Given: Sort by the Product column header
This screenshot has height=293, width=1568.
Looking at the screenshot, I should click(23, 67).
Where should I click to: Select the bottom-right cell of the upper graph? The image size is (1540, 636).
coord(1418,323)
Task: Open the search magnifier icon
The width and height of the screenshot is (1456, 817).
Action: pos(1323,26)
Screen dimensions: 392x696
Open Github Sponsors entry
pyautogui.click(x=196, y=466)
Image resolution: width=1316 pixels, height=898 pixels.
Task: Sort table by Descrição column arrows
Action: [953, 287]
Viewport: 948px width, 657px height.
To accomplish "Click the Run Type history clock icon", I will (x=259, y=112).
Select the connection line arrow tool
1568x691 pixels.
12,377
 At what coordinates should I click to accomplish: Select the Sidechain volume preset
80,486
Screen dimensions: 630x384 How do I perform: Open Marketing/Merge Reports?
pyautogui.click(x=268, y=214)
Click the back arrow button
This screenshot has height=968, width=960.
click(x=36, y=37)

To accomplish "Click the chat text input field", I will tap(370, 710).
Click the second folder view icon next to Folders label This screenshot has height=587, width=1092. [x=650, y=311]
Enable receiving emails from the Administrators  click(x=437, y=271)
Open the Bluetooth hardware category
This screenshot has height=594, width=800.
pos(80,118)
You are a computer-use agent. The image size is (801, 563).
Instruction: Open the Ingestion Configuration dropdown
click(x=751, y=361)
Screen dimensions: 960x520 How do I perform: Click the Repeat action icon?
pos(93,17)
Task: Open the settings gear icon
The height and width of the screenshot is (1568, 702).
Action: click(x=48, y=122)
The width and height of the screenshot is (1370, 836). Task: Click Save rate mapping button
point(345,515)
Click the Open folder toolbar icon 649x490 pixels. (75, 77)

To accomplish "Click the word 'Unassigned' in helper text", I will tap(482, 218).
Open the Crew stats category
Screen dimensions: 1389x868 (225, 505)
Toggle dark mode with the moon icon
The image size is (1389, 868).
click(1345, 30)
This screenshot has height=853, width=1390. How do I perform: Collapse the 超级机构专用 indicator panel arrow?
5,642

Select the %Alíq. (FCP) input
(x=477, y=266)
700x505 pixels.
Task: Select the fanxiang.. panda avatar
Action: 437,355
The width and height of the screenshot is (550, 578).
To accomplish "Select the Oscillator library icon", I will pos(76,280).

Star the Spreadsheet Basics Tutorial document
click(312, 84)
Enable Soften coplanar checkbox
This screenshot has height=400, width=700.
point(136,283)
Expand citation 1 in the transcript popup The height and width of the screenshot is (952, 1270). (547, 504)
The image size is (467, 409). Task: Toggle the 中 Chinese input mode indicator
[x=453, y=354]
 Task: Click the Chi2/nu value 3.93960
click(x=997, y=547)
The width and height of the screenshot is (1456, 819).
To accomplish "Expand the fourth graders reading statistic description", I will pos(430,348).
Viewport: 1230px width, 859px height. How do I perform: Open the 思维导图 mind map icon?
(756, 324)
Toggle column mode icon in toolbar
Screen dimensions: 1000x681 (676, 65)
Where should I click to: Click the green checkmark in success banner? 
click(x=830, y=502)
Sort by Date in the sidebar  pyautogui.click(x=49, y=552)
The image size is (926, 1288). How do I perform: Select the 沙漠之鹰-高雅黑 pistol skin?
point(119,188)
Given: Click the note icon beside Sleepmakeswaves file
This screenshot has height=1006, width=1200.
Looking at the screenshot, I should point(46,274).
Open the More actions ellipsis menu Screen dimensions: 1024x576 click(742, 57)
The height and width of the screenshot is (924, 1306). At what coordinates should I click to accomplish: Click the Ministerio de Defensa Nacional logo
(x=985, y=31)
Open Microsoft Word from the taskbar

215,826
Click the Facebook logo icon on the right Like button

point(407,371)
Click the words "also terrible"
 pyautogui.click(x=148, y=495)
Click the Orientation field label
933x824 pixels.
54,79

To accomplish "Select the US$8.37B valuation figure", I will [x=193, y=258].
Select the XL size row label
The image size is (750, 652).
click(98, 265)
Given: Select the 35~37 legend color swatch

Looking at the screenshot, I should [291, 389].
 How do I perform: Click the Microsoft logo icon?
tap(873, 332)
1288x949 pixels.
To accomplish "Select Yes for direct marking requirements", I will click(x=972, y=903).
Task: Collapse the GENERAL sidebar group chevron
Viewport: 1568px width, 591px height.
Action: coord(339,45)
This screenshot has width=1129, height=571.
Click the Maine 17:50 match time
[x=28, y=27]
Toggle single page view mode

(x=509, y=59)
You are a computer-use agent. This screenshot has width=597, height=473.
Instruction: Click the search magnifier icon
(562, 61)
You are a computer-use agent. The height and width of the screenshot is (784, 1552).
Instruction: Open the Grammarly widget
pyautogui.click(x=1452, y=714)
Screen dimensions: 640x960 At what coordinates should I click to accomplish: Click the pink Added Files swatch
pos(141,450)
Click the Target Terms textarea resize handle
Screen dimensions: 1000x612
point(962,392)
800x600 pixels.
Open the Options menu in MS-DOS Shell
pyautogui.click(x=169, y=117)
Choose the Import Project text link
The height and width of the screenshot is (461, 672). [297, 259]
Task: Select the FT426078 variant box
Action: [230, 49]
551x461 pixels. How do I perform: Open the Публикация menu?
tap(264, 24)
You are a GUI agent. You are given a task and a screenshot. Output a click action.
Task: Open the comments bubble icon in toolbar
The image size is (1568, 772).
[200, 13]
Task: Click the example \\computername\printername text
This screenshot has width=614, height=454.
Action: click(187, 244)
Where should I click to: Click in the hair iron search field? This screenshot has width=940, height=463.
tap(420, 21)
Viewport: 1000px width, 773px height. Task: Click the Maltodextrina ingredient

- Task objective: Locate every line of the listing above that contains the string "field" and copy each one out. Match case exactly.

- Answer below:
To accomplish "Click the chat text input field", I will tap(370, 710).
Click the Orientation field label
Where should I click to: Click in the hair iron search field? This screenshot has width=940, height=463.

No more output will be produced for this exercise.